What is the sound of modernism?
We invited three music professionals into the world of modernism and in return received three distinct musical reflections on the Modern life! exhibition and its themes.
Timo Kaukolampi, Maria Veitola and Matti Nives each compiled a playlist based on the exhibition. Take a listen before or after the show, or bring your headphones and dive into modern life through the playlists while discovering the exhibition.
The playlists have been compiled in collaboration with Radio Helsinki. In order to access the playlists, you will need the Spotify application and a playback device to support it.
Musician, producer and DJ Timo Kaukolampi
Finns are made of wood, metal, concrete, wool, Koskenkorva, coffee, bits and know-how. “We are forest monkeys from the land of eskimos”, yet this does not stop us from dreaming, from planning, nor from making art – on the contrary. Our mind is pure and free of influence. We aim to be urban beings, although we crawled out of a muddy pit just a moment ago and we have the soul of elves. My grandparents were smut-faced peasants and here we are now, touring the world enlightening people on what is stylish and beautiful for the eyes and ears. We are pure and innocent.
I compiled a playlist of Finnish music in a fitting collision of jovial experimentalism and a gullible, transcendental worship of aesthetics.
I hope you enjoy these tunes!
Radio Helsinki’s Content Director Maria Veitola
I hate explanations. To put simply: this is a playlist inspired by the exhibition that I want to share with you. The exhibition and the selection of tracks trigger certain thoughts and feelings in my head. In your head, they may trigger the same thoughts and feelings, or something completely different. In any case, have a listen and let your thoughts wander.
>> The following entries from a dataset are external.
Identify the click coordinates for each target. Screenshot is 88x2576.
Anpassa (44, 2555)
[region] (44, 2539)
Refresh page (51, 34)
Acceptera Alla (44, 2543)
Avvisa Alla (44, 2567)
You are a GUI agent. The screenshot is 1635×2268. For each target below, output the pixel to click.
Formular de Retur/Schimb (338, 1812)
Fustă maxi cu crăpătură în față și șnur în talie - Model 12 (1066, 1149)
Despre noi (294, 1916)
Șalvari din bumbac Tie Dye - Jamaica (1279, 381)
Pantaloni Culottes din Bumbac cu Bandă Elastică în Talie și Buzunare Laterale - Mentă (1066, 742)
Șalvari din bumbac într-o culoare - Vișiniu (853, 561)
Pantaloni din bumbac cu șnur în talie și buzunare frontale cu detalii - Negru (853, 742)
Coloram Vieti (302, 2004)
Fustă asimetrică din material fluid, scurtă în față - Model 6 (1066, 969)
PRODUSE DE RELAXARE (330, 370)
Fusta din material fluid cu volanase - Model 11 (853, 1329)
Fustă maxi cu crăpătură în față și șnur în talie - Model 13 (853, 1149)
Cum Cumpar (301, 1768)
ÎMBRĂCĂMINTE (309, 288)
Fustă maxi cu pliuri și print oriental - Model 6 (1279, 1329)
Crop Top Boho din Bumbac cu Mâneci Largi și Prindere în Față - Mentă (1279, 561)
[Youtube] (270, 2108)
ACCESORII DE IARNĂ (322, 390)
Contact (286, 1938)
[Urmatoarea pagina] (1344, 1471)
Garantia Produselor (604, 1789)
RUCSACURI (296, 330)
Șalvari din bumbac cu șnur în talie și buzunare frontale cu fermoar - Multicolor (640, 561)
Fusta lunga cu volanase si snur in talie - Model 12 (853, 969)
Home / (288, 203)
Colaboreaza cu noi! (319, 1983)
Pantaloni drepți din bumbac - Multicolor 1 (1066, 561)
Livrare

That’s the best and most important thing.
DJ, producer and music journalist Matti Nives
“The modern man is always outside the mainstream.” These were the words of (Finnish cult musician) M.A. Numminen, and I have yet to come across a more accurate and encouraging definition of modernism. I like Numminen’s phrasing particularly for its sense of encouragement.
A modern thinker is bound to be in some kind of contradiction with his or her time. This calls for boldness, but also decisiveness. “People don’t like it now, but they will”, said the free jazz saxophonist Albert Ayler in the 60s, touching the core of the same thinking.
Modernism requires faith, openness, empathy and idealism. What is not yet possible is fantasy, but can soon enough turn into reality – as long as we strive to go forward. The Modern life! exhibition shows concrete examples of a thinking that was way ahead of its time. Viljo Revell never saw the completed outcome of his design for the City Hall of Toronto, but the building was fit to depict sci-fi utopias later on. Luckily the spirit of modernism outlives its physical moderators.
Modern music was a shelter of progressiveness regardless of when and where it was made. The music listener of the 2010s is faced with an enticing sea of music and is free to shovel all the pearls from Spotify through free associations. The borders of eras blur and the next generation sounds, at its best, nothing like the previous, even if it is based on the same forward-looking ideology.
History carries valuable information on the makings of something new. It inspires us to look forward, to live a Modern Life.